The main MT workforce is 45-60 year old women, and they will all be retiring shortly. The field will experience a major shortage within the next 10 years (we are already short of qualified personnel.)

When I started working, I was making a paltry 16.50 an hour, but it was raised to 18.50 within two months to match market demand. But I have made over 55000 in the past few years just doing this (and going to school and taking the MCAT etc etc.)

If you are good, you can juggle multiple jobs, full-time/part-time/pool to match whatever demands you require. There are always tech jobs due to the current shortage, and you should be able to tailor a schedule that fits your future plans - I did.

Whew. If anyone has any other questions let me know. I've been doing this for 5 years now - I thought it would be a great Plan-B if I didn't like medicine and didn't want to apply to medical school. I've learned a great deal about medicine in general and forged some great relationships along the way.

Ok I'm done. ;)
LabMonster! :love: Thank you so much for the information. What I exactly wanted to hear actually. Quite detailed although the program that I'm in only requires upper level micros (micro, adv micro, and one other class which I'll be taking pathogenic micro). When were training in phelbotomy b/c I wonder if that will happen in my internship? Its from June-June (clinical chemistry I/II, clinical micro, clinical hemo, and a few other lab classes so I'm guessing its within that year)

I figure its a great way to make a living while I get experience as well as get my masters in micro or something like that.
 
mshheaddoc said:
Anyone else out there with MT experiences?

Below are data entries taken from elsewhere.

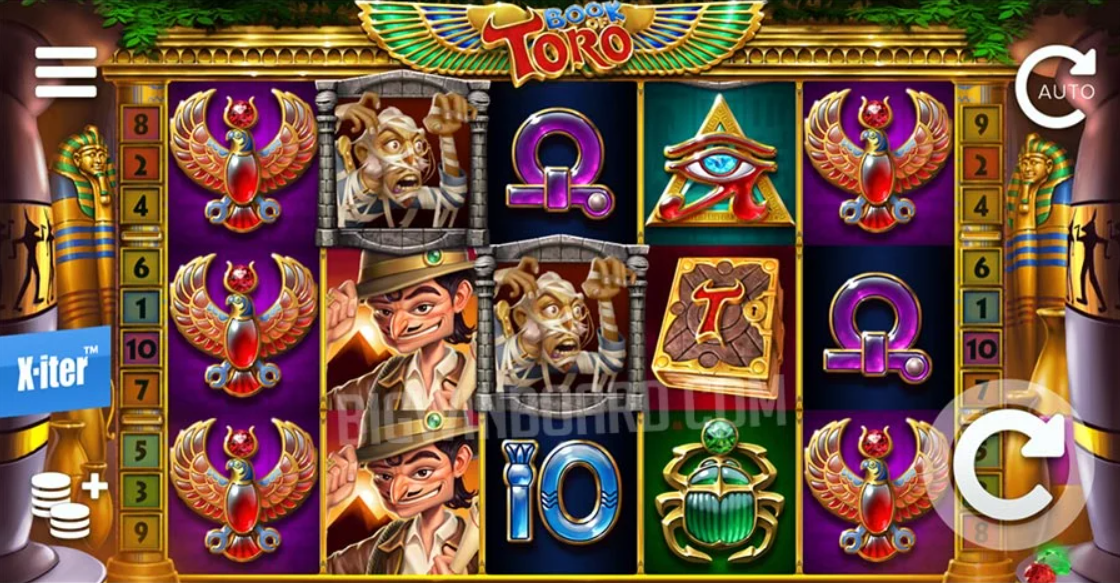Viewport: 1120px width, 583px height.
Task: Open the X-iter feature menu
Action: 55,370
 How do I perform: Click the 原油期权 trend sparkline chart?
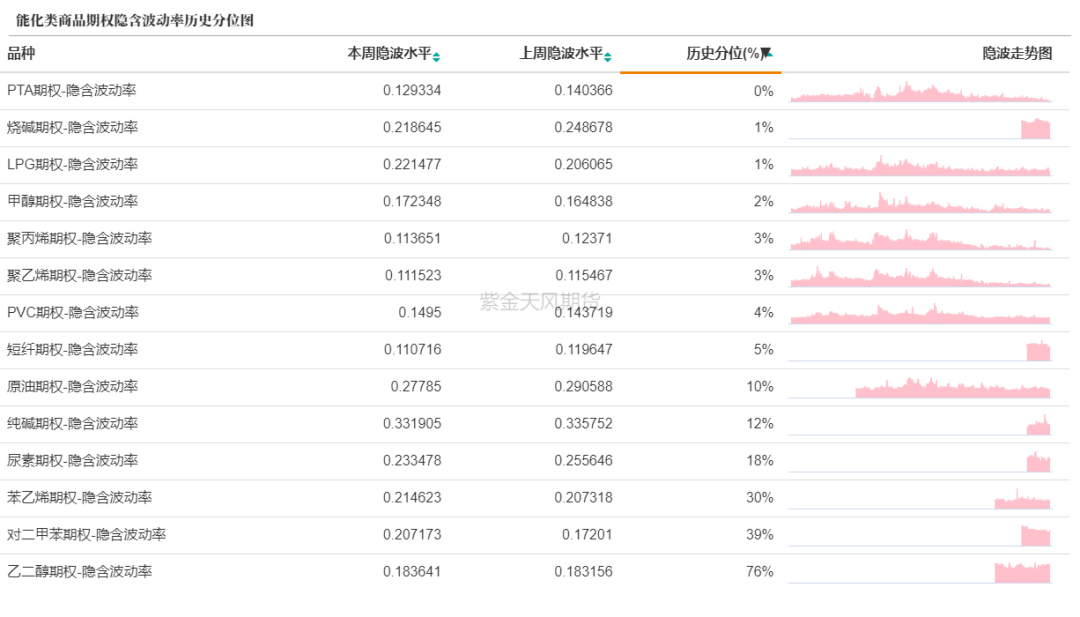(x=952, y=388)
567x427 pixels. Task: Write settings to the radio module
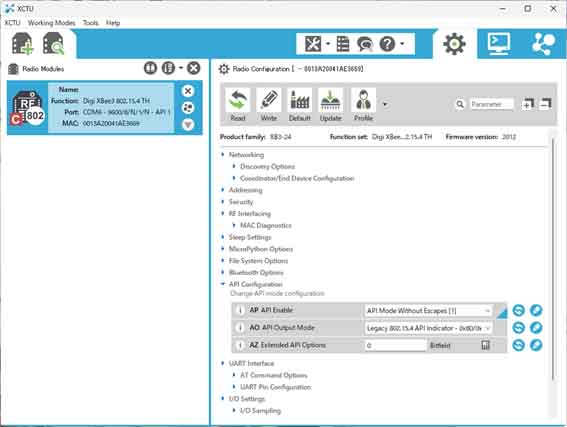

I feel your pain. As a non-trad student myself, I was stuck with the conflict of graduating from college and not being able to find a well paying job (if I didn’t get into medical school). So I changed my major from Zoology to Clinical Laboratory Science and graduated with my MT license. I have been working as a Med. Tech at a Children’s Hospital (Core Laboratory) now for the last 2 years (at work right now) and I absolutely love it. :thumbup:

I feel the knowledge I have gained from my work experience here has been fantastic, and I get paid well while doing it. I am fully involved with hematology, UA, blood gases, coag, chemistry, drugs, and micro. You can’t tell me this isn’t valuable information for medical school and your career as a physician. Remember that 80% of a doctors decision is based upon the laboratory results. You MUST be competent in understanding and implementing these values or you will struggle in med school and as a physician.

I had 9 interviews and every one of them was very complementary about my choice to go into medical technology. And I have the comfort of knowing that if I didn’t get into medical school (which I did), I would have a great paying job as a back up. Hell, why my friends have been working odd jobs since graduating with biology or zoology degrees making very little, I have been making a pretty decent salary for the last two years while building my knowledge of medicine/healthcare.

Anyway, sorry to babble. You can’t go wrong. I do leave one warning though, my courses in CLS were very difficult and time intensive. Many jump into the major hoping to breeze by and get slammed hurting their GPA etc. The chemistry, hematology, immuno-hematology, medical micro etc. is very deep and demands your full attention. However, you will feel better prepared for the MCAT and med school because of it. Good luck. PM me if you have any questions.

BTW jaider/chap, ARUP is a great place to work. Work w/ them.